- The Washington Times - Wednesday, May 12, 2004

Like everyone else entering the Ronald Reagan Building and International Trade Center on the morning of May 4, A. Shaen Bernhardt-von Bernhardi had to show identification to a security guard at one of the entrances. Like the others in the fifth-floor room where he spoke about anonymity issues, he had

to sign his name on a list at the entrance to the wing for the Woodrow Wilson International Center for Scholars.

“Is it really important for the guard to know what my name is?” said Mr. Bernhardt-von Bernhardi, managing director of Venturi Capital, an investment banking and private equity firm.

He answered his own question with a “no” — because the security guard did not check his name against a criminal database, he said.

“There’s this illusion of security,” says Mr. Bernhardt-von Bernhardi, addressing the American Association for the Advancement of Science (AAAS) conference on whether citizens can protect their anonymity in a post-September 11 world.

In his own life, Mr. Bernhardt-von Bernhardi said, he uses pseudonyms on his favorite e-mail discussion list, concerned that statements he makes in cyberspace might be taken out of context and prejudice clients.

Richard Field, vice chairman of the American Bar Association’s section of science and technology law, found Mr. Bernhardt-von Bernhardi on the e-mail list and invited him to the conference to represent someone attempting to live anonymously in society.

“I’m not the anonymous maven he’s made me out to be,” Mr.

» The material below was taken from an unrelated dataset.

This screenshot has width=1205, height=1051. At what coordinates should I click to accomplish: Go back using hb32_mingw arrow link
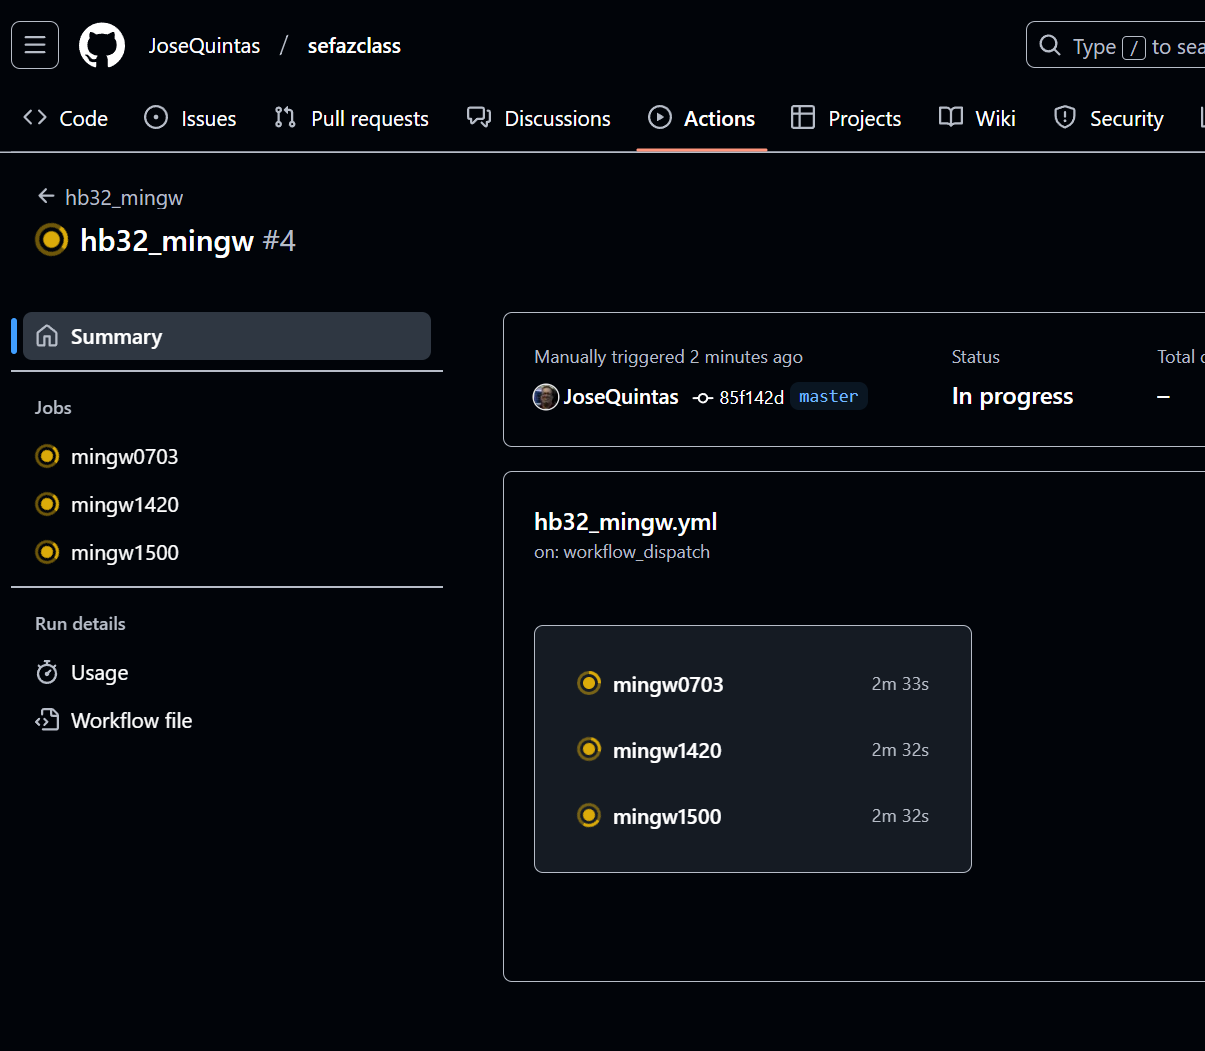[110, 197]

Bernhardt-von Bernhardi said at the start of his presentation.

Mr. Bernhardt-von Bernhardi differentiated among identity, privacy and reputation. Identity is an identifier and often relies on third-party assertions, as in the case of a driver’s license that shows someone’s identity with a photo and descriptors; privacy is the right to be left alone; and reputation is a predictor of behavior and a means of valuation, he said.

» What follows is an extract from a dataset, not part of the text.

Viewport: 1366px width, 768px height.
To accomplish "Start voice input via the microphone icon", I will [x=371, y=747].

“Identity by itself is meaningless,” Mr. Bernhardt-von Bernhardi said, adding that the security check he underwent to enter the Woodrow Wilson Center ascertained his identity before his reputation.

“Identifiers evoke nothing until reputation is attached,” he said.

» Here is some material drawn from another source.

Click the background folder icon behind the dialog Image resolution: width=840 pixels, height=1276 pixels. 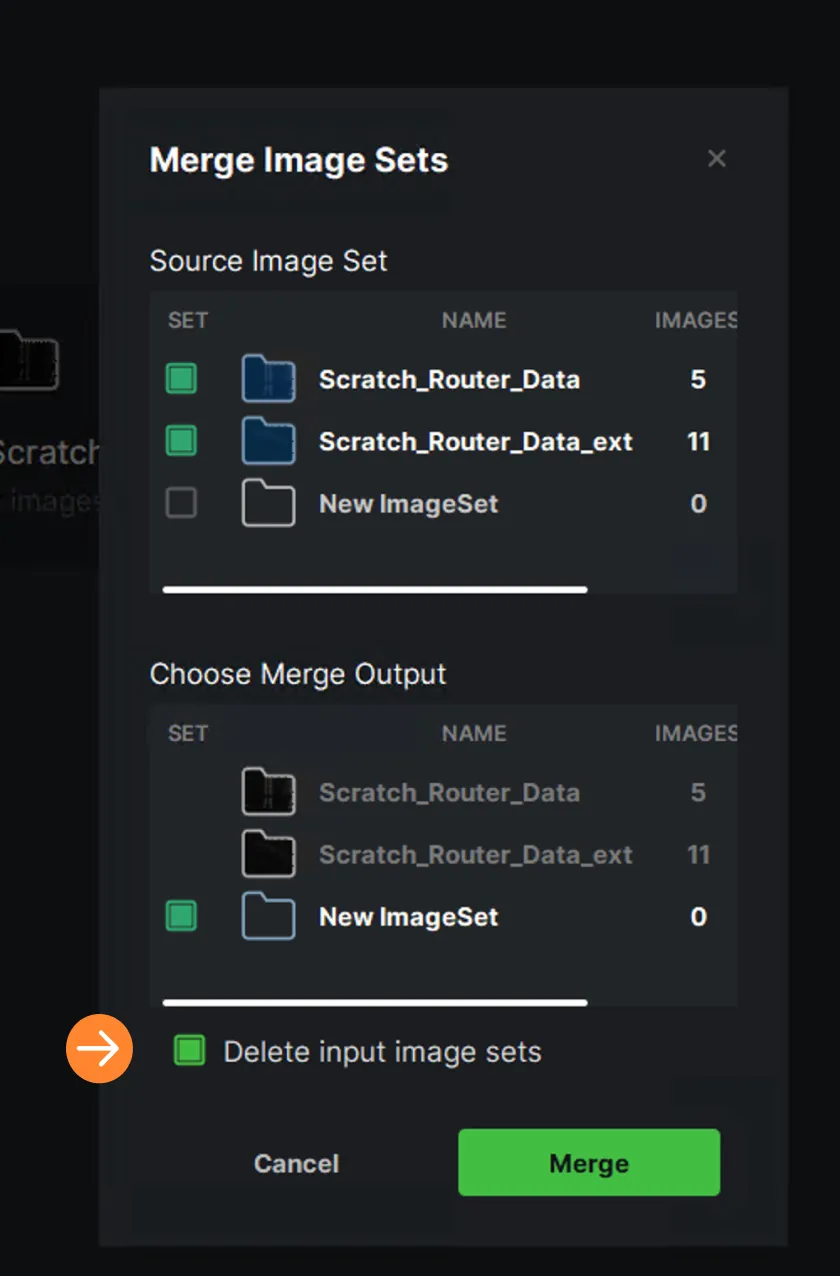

A trustworthy reputation would not require such diligence, he said. He defined trust as confidence in ownership of an identity that is “accurate, owned by you and deserved,” he said.

“Anonymity de-links identity from reputation, but also from responsibility,” he said.

In other words, anonymity is a way to escape accountability, but it also prevents political ideas from being linked to identity, he said.

“Anonymity is a way to avoid accountability for one’s actions,” said David Brin, author of the novel “The Postman.”